* [TASK REQUIREMENTS]
Output the records below verbatim, everything from the line that contains "This screenshot has width=1389, height=868." down to the line that contains "Looking at the screenshot, I should 1064,356.".

* [DATASET RECORDS]
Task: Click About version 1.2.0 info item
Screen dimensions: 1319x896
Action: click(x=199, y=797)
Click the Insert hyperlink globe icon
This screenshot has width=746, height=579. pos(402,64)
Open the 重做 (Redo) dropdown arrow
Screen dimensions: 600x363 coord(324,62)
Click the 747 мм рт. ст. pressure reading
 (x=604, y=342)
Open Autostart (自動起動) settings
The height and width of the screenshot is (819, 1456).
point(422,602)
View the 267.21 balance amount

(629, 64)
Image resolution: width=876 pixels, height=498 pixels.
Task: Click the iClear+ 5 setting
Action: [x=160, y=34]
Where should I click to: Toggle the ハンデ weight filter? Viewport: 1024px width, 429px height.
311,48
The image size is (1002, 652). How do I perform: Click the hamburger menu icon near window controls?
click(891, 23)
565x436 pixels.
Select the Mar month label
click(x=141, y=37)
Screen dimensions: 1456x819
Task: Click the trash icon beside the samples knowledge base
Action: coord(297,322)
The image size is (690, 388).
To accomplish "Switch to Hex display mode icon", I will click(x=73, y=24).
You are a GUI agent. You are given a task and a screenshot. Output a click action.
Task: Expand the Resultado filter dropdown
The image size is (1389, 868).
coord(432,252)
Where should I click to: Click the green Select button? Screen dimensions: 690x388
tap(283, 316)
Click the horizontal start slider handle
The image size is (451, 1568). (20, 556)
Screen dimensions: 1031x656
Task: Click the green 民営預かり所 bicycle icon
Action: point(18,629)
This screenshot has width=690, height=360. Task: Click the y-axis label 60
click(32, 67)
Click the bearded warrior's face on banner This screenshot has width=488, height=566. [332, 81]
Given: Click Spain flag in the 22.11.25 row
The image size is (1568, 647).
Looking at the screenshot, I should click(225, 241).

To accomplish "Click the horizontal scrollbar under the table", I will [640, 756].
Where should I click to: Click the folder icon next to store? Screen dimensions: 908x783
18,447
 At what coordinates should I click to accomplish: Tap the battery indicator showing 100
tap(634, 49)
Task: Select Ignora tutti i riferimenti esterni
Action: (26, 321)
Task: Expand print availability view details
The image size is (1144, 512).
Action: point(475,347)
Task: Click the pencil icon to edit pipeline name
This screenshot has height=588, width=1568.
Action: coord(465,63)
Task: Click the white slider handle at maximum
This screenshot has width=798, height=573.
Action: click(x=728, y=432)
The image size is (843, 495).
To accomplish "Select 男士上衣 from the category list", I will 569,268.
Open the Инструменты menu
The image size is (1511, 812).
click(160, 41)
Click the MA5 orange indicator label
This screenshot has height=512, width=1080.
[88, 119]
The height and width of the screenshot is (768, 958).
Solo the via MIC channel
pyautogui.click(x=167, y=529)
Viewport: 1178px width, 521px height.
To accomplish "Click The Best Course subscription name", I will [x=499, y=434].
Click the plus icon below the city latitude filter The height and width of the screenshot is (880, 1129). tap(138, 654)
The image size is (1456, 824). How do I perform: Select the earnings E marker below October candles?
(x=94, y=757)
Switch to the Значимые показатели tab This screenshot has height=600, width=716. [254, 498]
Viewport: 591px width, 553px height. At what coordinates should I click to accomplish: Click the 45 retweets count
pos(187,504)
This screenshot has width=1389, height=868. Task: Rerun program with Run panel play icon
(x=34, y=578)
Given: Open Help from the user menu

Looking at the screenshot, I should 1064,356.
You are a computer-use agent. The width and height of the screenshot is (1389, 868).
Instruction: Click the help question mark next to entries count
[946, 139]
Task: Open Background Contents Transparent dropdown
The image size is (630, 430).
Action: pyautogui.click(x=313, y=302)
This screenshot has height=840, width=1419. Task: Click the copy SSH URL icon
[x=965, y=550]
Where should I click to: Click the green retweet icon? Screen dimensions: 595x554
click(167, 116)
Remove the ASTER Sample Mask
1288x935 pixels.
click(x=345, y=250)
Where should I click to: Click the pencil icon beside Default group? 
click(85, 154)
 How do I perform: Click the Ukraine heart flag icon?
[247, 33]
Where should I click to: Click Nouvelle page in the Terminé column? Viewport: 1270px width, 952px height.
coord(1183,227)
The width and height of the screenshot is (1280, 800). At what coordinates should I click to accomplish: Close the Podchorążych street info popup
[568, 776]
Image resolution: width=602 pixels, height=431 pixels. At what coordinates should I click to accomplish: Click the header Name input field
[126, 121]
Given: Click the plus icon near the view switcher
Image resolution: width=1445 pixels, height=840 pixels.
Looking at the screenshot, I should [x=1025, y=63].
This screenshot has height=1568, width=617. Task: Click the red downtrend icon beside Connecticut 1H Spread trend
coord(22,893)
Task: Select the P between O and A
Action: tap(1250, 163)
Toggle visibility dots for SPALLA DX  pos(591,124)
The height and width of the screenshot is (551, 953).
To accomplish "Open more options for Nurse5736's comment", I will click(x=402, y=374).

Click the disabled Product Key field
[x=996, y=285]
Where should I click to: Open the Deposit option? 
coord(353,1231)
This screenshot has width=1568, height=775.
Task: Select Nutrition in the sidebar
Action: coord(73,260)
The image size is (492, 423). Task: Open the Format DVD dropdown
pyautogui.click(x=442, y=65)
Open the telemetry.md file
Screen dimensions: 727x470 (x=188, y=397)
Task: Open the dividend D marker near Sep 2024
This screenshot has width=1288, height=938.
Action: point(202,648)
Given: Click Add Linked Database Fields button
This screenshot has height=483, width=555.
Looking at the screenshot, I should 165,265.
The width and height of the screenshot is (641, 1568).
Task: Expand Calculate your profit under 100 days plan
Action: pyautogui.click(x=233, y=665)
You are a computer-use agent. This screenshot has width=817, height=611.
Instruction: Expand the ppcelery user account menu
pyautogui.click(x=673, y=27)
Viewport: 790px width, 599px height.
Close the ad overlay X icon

* [WRITTEN RESPONSE]
This screenshot has width=1389, height=868. Task: Rerun program with Run panel play icon
(x=34, y=578)
Given: Open Help from the user menu

Looking at the screenshot, I should 1064,356.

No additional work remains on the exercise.